─── MATERIAL SUPPLIED

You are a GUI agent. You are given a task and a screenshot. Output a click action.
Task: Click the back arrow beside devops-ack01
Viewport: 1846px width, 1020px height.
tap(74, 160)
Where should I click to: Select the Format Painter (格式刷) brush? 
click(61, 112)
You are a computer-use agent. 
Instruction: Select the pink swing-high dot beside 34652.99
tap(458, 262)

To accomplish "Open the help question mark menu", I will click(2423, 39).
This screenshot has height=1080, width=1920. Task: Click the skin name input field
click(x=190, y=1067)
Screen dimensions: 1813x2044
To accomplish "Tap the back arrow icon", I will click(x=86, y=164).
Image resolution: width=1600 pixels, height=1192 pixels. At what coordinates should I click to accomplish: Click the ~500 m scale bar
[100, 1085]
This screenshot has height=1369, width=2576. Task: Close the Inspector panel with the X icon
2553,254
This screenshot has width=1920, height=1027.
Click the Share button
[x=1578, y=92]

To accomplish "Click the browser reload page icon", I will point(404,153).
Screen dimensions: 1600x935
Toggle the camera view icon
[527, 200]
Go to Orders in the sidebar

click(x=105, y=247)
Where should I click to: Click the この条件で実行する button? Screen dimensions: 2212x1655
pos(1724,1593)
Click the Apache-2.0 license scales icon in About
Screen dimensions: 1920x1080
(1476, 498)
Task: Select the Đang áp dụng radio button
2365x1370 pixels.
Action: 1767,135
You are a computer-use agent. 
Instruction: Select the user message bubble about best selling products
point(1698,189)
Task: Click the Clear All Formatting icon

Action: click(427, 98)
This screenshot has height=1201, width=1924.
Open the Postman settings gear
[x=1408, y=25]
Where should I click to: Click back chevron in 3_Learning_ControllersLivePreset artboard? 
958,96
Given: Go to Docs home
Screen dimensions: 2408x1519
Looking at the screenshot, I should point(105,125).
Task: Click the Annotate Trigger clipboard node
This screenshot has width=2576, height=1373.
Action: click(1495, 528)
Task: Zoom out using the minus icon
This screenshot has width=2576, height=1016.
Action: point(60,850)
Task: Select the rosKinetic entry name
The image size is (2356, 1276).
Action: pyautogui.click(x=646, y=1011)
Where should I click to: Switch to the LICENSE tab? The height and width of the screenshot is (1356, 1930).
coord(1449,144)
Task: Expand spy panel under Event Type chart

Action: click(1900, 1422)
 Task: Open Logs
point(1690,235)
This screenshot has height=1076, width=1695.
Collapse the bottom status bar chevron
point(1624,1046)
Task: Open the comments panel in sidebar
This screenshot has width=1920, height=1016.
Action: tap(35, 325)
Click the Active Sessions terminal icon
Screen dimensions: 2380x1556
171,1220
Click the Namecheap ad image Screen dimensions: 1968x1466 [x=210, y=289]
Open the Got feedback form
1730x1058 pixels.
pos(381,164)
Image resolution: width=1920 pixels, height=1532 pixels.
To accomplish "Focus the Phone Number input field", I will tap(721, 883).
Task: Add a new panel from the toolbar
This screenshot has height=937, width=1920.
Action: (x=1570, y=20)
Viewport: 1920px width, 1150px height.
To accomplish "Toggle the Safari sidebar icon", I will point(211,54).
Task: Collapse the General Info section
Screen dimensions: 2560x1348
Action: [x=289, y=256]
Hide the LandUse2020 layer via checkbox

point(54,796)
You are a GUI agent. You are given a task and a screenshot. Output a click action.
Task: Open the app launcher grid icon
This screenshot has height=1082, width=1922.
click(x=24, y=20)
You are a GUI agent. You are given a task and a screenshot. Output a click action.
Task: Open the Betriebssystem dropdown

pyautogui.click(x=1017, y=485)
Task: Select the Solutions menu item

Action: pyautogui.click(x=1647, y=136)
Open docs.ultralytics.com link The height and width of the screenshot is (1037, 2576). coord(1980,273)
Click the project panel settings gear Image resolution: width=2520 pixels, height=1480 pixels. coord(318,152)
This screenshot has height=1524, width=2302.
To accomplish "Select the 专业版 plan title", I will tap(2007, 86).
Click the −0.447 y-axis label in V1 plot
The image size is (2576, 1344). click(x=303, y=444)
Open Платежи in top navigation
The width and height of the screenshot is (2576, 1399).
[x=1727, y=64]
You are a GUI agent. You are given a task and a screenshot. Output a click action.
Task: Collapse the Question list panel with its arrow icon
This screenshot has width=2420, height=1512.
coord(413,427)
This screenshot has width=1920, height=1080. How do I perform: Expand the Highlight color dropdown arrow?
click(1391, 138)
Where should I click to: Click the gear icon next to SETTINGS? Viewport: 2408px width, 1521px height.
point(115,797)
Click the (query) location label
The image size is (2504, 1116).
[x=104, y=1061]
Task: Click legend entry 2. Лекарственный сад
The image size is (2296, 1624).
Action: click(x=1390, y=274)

──────

TASK REQUIREMENTS ▸ Look over the entries for "entry", then copy every line that includes that string.

EXPECTED ANSWER ▸
Task: Select the rosKinetic entry name
Task: Click legend entry 2. Лекарственный сад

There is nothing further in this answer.